Reproduce, please, only the lines from the first line below to the line containing "is (583, 392).", inclusive.

"""

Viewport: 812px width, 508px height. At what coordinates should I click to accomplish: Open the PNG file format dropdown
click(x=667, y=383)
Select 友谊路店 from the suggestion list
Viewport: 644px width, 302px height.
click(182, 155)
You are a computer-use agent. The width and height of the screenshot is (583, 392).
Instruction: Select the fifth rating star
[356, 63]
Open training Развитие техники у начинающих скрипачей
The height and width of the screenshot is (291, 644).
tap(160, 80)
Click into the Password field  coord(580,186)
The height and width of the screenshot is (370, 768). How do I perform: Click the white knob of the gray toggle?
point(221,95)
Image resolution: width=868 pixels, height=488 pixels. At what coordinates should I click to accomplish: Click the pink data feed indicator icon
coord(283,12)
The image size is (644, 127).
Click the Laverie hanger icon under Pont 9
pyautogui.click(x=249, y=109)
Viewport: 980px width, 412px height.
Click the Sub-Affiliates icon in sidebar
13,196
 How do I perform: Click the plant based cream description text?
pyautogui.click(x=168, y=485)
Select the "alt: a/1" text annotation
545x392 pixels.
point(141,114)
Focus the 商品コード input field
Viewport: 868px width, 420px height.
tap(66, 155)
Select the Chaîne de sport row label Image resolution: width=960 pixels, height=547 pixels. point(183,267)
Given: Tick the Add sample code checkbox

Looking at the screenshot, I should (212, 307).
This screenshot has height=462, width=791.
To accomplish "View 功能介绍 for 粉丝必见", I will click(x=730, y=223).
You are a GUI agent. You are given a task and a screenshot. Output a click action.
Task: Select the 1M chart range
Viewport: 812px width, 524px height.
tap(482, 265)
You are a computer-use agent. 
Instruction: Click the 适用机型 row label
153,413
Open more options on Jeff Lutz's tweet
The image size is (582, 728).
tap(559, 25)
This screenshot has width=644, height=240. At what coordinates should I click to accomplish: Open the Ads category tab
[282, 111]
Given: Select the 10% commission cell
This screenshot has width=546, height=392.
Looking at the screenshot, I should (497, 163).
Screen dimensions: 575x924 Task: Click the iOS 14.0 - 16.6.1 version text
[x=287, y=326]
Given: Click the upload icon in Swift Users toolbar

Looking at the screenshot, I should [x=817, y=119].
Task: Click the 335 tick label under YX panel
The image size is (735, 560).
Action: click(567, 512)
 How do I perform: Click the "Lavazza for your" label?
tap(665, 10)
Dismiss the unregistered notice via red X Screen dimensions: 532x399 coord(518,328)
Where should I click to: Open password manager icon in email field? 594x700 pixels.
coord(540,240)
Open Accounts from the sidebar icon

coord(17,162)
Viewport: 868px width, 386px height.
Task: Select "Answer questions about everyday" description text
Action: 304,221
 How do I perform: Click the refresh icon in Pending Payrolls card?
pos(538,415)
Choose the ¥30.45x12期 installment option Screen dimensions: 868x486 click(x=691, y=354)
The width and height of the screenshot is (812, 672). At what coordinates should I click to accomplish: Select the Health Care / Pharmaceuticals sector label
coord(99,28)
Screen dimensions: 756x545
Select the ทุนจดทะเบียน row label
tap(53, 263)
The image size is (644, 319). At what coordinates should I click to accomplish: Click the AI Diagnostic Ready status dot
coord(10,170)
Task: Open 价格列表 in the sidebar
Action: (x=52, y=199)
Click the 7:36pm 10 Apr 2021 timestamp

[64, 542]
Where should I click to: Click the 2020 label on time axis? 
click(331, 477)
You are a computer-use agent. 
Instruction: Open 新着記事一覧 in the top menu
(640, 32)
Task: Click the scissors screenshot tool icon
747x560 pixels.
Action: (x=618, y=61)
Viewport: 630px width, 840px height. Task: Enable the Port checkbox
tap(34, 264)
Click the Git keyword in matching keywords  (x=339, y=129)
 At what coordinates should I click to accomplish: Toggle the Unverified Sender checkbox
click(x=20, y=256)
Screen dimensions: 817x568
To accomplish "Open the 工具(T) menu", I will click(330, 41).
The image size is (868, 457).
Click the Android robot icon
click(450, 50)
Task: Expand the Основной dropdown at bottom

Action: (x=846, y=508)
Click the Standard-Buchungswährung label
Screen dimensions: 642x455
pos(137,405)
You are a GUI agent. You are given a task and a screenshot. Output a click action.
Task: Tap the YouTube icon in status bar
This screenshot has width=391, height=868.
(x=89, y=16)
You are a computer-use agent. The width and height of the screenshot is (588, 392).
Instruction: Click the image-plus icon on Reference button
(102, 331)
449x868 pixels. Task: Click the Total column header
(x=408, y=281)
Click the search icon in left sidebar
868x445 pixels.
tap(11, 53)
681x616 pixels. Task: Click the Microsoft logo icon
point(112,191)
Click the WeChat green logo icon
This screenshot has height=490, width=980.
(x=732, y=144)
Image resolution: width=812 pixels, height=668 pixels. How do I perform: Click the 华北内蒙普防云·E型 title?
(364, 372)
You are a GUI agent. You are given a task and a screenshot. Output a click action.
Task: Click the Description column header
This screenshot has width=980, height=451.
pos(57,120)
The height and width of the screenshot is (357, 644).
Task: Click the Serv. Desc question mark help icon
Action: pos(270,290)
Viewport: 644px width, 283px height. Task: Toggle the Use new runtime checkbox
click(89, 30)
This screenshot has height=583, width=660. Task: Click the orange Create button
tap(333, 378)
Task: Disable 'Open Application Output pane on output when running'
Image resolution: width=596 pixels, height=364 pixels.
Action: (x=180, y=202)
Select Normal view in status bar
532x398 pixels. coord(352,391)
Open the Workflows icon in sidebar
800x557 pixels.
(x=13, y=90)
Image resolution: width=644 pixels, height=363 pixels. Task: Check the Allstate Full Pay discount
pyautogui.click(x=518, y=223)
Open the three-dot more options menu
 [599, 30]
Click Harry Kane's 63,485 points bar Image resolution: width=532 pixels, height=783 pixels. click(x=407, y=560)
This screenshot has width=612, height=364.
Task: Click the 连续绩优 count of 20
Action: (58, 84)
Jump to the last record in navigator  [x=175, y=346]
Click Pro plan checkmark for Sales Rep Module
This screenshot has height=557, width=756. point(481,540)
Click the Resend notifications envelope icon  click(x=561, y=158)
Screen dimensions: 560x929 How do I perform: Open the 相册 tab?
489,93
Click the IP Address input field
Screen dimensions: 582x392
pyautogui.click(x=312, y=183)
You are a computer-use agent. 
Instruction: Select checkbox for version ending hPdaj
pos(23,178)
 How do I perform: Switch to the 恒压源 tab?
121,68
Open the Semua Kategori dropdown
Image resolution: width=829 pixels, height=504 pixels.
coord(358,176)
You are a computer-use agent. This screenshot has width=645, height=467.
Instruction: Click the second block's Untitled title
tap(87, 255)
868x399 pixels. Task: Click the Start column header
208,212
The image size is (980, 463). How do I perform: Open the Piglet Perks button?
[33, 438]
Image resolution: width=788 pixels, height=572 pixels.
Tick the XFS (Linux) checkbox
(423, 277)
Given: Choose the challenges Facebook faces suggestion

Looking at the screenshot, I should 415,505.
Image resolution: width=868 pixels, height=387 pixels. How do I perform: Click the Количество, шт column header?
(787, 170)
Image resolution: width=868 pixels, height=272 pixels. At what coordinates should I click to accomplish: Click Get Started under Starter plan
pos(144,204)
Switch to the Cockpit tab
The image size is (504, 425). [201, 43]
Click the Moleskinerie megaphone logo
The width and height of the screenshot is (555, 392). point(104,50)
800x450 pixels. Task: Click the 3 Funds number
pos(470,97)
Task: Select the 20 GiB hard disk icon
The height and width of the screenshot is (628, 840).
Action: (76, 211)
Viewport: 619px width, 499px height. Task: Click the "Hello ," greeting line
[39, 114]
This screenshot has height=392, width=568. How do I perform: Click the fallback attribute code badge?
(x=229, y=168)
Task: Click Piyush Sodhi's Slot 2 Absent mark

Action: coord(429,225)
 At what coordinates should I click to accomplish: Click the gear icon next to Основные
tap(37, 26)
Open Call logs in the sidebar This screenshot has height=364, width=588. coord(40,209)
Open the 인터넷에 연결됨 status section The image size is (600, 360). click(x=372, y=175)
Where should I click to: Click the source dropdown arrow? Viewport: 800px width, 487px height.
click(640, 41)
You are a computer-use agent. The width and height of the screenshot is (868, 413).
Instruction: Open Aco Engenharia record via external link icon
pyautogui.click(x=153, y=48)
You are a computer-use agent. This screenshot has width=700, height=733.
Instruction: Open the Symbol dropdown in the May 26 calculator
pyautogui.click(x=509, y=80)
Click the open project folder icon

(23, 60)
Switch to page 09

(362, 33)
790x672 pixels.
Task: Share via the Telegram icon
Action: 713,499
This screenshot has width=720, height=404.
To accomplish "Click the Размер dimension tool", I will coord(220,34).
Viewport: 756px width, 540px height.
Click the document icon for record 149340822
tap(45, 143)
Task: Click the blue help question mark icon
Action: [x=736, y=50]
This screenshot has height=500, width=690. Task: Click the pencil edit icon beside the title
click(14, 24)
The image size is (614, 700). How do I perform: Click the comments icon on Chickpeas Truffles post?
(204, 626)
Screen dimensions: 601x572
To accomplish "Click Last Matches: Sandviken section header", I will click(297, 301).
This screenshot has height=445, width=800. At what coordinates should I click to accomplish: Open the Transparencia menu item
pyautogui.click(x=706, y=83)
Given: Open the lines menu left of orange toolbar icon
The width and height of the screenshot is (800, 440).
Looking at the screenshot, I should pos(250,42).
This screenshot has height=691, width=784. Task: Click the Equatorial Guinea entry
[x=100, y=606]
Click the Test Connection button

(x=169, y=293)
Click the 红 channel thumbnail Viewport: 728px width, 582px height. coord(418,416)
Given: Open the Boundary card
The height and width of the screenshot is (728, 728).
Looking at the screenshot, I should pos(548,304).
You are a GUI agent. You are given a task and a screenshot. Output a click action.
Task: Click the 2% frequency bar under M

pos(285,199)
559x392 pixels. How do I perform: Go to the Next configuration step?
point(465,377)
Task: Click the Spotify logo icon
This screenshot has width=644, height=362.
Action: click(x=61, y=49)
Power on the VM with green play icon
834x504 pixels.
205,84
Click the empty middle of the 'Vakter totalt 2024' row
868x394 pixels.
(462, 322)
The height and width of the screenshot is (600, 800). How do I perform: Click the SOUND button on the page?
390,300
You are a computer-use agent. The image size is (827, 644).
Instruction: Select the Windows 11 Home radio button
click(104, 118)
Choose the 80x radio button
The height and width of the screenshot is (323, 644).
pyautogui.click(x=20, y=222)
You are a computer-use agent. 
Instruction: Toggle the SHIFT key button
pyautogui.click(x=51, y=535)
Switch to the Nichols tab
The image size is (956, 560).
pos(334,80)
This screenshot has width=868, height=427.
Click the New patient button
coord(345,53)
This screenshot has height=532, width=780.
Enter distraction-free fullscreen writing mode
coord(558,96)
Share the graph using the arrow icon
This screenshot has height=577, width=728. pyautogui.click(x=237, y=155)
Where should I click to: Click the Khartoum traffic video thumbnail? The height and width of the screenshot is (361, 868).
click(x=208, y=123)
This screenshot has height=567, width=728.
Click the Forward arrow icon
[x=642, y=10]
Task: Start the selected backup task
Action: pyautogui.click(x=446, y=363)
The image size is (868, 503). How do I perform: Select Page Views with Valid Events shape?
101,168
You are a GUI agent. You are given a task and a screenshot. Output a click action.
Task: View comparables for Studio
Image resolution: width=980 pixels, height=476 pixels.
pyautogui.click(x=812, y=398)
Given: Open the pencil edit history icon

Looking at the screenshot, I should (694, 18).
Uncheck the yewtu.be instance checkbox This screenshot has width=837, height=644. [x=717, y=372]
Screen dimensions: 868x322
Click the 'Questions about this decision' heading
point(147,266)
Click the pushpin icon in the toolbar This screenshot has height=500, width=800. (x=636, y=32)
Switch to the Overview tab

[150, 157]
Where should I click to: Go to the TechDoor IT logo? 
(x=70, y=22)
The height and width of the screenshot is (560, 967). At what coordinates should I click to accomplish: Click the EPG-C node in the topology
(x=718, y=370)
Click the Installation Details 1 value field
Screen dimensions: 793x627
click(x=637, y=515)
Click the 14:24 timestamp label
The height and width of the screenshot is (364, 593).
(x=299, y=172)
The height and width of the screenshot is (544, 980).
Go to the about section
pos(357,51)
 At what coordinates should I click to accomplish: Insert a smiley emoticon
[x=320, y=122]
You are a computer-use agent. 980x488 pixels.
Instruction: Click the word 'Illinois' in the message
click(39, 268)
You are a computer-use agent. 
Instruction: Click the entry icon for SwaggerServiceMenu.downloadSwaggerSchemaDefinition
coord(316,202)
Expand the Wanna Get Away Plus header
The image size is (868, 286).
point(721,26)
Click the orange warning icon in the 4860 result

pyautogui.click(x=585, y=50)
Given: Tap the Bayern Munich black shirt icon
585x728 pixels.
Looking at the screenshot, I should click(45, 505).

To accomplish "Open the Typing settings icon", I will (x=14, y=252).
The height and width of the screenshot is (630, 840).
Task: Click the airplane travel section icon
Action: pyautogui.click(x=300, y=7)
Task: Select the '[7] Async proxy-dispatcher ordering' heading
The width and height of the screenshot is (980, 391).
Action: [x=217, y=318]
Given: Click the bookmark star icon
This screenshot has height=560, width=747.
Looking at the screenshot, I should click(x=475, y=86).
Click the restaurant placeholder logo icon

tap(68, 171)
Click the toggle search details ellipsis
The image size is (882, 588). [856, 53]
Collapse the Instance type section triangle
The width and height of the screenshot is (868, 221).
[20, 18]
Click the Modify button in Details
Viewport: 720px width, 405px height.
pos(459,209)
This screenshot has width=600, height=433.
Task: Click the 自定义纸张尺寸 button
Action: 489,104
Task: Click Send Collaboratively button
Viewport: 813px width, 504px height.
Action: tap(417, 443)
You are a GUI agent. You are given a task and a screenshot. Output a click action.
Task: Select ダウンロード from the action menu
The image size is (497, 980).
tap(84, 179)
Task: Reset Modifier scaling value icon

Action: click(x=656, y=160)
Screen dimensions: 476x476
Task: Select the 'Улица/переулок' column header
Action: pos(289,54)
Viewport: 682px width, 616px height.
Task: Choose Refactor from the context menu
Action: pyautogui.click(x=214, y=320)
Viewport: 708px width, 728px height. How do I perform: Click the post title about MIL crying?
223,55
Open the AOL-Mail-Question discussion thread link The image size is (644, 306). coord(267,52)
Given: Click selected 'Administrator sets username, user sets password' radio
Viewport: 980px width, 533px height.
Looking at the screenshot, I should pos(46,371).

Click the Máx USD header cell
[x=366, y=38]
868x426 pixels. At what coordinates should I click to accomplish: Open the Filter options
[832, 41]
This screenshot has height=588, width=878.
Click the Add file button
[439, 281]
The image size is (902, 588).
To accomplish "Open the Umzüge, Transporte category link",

"""

### [WRITTEN SOLUTION]
Viewport: 812px width, 508px height. At what coordinates should I click to accomplish: Open the PNG file format dropdown
click(x=667, y=383)
Select 友谊路店 from the suggestion list
Viewport: 644px width, 302px height.
click(182, 155)
You are a computer-use agent. The width and height of the screenshot is (583, 392).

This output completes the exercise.